Challenge:
Please convert the listing lines from the line with "Image resolution: width=1456 pixels, height=815" up to and including the line with "Action: coord(498,154)" into a JSON list of strings, one string per line. Leave out any blank lines.

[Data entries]
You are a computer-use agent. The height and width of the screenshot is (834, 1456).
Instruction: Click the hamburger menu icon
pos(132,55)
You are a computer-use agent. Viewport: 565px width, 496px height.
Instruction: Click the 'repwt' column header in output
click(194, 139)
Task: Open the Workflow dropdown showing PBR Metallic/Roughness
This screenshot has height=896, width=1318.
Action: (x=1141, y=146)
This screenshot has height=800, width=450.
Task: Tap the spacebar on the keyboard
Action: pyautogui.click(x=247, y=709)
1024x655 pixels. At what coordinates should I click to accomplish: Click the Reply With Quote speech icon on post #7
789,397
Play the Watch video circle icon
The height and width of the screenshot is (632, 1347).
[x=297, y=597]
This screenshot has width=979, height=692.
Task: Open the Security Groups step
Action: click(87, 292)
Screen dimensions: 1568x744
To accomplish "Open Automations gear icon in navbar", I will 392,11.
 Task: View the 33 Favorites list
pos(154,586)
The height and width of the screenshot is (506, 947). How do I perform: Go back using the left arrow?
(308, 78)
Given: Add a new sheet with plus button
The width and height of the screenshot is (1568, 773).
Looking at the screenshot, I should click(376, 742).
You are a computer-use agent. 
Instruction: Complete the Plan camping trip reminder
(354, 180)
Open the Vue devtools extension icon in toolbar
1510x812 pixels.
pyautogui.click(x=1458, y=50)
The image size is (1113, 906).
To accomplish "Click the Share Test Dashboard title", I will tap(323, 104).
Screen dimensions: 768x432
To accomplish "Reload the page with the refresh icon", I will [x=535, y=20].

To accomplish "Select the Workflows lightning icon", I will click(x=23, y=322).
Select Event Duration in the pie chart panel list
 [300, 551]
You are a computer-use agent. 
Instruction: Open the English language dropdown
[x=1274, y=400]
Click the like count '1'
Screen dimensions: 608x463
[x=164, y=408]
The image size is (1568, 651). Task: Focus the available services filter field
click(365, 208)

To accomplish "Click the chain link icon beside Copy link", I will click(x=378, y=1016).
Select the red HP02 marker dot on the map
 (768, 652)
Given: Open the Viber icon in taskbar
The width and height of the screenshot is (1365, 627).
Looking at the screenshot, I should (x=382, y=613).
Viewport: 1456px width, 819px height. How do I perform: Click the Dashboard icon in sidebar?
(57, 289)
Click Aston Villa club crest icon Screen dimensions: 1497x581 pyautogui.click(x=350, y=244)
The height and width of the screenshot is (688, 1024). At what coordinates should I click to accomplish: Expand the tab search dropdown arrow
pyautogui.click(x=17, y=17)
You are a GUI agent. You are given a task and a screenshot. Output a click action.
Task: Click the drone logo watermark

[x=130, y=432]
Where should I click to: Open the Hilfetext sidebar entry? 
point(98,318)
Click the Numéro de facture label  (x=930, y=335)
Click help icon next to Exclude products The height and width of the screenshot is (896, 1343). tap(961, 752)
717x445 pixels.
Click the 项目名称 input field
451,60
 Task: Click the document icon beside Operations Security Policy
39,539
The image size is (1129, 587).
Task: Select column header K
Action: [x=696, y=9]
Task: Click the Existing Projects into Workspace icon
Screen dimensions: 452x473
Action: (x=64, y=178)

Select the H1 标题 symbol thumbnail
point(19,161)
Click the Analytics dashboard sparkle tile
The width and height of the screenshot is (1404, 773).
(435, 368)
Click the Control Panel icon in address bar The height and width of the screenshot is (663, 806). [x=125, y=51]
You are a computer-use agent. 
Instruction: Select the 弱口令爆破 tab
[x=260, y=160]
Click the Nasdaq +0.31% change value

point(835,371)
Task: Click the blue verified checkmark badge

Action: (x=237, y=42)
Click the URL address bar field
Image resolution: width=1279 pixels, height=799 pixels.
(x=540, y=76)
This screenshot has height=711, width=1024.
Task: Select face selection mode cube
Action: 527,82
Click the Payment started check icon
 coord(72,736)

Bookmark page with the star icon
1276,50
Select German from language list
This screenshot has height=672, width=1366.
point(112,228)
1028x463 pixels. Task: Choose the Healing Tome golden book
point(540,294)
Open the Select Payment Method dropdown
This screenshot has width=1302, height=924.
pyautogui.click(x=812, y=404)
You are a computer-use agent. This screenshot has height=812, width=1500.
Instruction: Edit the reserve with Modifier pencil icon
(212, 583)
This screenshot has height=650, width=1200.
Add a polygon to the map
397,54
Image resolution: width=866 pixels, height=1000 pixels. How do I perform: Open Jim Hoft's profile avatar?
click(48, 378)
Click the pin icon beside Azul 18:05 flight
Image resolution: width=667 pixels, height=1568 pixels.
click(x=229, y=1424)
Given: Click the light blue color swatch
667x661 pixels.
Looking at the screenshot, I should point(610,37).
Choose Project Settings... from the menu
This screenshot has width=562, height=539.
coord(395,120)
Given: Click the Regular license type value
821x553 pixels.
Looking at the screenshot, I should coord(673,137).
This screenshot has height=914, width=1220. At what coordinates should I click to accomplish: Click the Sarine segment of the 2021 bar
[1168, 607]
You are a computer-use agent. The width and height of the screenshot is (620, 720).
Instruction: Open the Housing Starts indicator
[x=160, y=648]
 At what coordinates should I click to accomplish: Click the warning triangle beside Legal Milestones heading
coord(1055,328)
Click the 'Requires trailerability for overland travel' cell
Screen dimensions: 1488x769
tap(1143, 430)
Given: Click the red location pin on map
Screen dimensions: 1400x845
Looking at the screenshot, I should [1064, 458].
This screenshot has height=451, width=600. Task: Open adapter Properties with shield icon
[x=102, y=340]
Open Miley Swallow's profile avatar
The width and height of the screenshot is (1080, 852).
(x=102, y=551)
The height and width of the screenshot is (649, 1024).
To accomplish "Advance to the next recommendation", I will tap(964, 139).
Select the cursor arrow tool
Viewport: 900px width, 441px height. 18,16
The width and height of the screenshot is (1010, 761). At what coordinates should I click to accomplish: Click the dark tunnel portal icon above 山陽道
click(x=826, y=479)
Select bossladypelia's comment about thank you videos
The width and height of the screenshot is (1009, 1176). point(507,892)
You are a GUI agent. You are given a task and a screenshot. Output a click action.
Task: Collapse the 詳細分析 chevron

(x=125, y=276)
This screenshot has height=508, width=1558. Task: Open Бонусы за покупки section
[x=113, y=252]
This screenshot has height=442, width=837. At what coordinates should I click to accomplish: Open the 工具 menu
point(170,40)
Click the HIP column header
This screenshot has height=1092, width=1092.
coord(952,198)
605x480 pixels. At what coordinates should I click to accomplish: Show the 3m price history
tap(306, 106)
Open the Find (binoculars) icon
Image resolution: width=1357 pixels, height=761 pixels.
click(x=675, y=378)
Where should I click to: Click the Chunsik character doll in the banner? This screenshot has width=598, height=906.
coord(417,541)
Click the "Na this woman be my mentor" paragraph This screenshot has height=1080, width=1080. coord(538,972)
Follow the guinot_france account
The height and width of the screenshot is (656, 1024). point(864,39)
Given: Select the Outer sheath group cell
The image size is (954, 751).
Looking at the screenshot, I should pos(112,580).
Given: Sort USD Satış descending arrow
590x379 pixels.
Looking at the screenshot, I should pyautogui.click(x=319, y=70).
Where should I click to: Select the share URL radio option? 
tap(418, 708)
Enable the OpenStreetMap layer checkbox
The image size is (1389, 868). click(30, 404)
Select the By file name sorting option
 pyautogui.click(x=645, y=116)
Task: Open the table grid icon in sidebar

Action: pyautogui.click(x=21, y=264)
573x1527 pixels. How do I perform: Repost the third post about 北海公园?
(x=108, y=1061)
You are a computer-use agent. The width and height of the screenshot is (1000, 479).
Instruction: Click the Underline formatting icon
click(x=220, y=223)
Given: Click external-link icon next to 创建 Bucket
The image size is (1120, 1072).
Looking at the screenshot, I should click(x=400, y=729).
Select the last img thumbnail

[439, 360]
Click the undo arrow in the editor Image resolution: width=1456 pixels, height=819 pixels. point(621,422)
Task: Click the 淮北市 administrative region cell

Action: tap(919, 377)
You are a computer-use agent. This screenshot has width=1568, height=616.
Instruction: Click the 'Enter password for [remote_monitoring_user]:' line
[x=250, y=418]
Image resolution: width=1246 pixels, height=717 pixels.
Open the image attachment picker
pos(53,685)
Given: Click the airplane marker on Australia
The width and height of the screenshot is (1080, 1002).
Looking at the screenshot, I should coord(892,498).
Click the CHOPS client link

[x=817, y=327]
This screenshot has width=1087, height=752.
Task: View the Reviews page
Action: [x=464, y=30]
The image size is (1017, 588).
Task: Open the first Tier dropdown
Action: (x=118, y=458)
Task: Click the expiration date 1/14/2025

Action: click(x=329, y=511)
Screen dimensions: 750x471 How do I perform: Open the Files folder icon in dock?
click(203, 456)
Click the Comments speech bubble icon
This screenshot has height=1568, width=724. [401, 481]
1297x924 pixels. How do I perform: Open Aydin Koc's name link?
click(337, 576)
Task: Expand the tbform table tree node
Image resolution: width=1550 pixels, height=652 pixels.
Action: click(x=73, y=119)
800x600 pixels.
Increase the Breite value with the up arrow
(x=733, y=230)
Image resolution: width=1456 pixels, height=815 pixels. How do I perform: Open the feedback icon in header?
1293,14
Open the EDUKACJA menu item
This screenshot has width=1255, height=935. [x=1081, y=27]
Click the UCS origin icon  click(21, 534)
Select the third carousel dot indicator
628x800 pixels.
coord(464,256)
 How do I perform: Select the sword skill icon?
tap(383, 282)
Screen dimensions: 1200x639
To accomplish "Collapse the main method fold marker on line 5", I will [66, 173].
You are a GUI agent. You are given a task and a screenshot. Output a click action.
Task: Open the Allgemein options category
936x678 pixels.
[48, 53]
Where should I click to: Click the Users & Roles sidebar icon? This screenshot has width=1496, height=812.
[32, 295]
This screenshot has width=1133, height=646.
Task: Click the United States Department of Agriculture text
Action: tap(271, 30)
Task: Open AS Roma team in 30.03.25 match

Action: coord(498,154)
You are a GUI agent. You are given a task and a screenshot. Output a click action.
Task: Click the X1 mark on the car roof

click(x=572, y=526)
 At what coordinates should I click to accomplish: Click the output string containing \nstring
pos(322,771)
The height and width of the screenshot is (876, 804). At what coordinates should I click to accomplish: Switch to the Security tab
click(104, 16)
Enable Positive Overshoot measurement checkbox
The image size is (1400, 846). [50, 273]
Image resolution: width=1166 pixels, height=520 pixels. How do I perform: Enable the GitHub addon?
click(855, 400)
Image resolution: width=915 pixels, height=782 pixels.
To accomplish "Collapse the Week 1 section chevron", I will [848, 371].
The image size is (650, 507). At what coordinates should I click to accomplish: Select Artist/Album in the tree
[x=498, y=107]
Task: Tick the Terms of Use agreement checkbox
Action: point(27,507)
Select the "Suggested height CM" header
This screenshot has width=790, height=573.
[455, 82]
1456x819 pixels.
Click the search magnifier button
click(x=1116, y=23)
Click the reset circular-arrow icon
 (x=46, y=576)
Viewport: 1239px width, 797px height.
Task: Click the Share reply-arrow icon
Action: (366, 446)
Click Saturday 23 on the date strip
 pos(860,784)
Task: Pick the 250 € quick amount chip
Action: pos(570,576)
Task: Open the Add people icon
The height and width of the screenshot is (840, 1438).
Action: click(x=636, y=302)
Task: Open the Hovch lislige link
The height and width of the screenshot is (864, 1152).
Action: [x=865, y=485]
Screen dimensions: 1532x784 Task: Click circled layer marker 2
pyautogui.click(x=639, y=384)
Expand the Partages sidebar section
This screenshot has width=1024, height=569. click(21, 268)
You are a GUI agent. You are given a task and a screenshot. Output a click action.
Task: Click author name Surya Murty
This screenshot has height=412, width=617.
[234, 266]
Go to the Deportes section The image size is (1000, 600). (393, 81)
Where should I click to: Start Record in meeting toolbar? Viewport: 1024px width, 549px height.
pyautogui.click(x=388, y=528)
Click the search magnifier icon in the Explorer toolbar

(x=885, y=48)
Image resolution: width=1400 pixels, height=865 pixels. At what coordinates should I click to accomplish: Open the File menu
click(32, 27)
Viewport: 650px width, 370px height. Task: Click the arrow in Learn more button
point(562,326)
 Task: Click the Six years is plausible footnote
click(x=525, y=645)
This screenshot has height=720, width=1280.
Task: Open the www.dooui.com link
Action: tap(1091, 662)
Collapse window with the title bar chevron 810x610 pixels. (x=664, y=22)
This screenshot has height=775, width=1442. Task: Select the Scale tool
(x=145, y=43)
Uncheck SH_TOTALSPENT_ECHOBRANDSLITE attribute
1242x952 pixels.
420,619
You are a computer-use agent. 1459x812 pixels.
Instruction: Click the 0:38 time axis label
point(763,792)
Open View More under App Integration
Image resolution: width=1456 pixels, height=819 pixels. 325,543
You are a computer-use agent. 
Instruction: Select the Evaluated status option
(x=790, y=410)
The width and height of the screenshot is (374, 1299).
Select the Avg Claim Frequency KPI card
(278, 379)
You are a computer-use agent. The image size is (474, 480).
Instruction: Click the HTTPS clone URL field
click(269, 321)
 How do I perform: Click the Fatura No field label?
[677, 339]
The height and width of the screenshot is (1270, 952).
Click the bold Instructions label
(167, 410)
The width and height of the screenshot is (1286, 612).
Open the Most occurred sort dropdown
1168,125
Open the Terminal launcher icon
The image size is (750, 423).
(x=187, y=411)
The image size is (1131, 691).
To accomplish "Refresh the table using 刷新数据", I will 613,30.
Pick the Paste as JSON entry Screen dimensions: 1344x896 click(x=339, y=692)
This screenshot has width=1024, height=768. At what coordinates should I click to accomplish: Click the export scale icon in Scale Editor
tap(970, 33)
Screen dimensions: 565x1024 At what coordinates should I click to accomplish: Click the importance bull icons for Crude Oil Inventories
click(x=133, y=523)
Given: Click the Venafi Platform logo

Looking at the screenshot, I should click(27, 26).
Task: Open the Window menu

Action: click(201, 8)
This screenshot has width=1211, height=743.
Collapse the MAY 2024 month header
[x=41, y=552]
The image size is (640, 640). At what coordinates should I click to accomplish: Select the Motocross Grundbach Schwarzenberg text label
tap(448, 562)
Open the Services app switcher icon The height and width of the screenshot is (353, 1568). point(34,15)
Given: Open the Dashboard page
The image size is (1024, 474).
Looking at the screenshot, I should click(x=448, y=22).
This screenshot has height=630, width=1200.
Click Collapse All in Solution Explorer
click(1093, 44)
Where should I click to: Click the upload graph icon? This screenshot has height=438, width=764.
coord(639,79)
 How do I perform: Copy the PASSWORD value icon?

Final result:
[
  "Image resolution: width=1456 pixels, height=815 pixels. How do I perform: Open the feedback icon in header?",
  "1293,14",
  "Open the EDUKACJA menu item",
  "This screenshot has width=1255, height=935. [x=1081, y=27]",
  "Click the UCS origin icon  click(21, 534)",
  "Select the third carousel dot indicator",
  "628x800 pixels.",
  "coord(464,256)",
  " How do I perform: Select the sword skill icon?",
  "tap(383, 282)",
  "Screen dimensions: 1200x639",
  "To accomplish \"Collapse the main method fold marker on line 5\", I will [66, 173].",
  "You are a GUI agent. You are given a task and a screenshot. Output a click action.",
  "Task: Open the Allgemein options category",
  "936x678 pixels.",
  "[48, 53]",
  "Where should I click to: Click the Users & Roles sidebar icon? This screenshot has width=1496, height=812.",
  "[32, 295]",
  "This screenshot has width=1133, height=646.",
  "Task: Click the United States Department of Agriculture text",
  "Action: tap(271, 30)",
  "Task: Open AS Roma team in 30.03.25 match",
  "Action: coord(498,154)"
]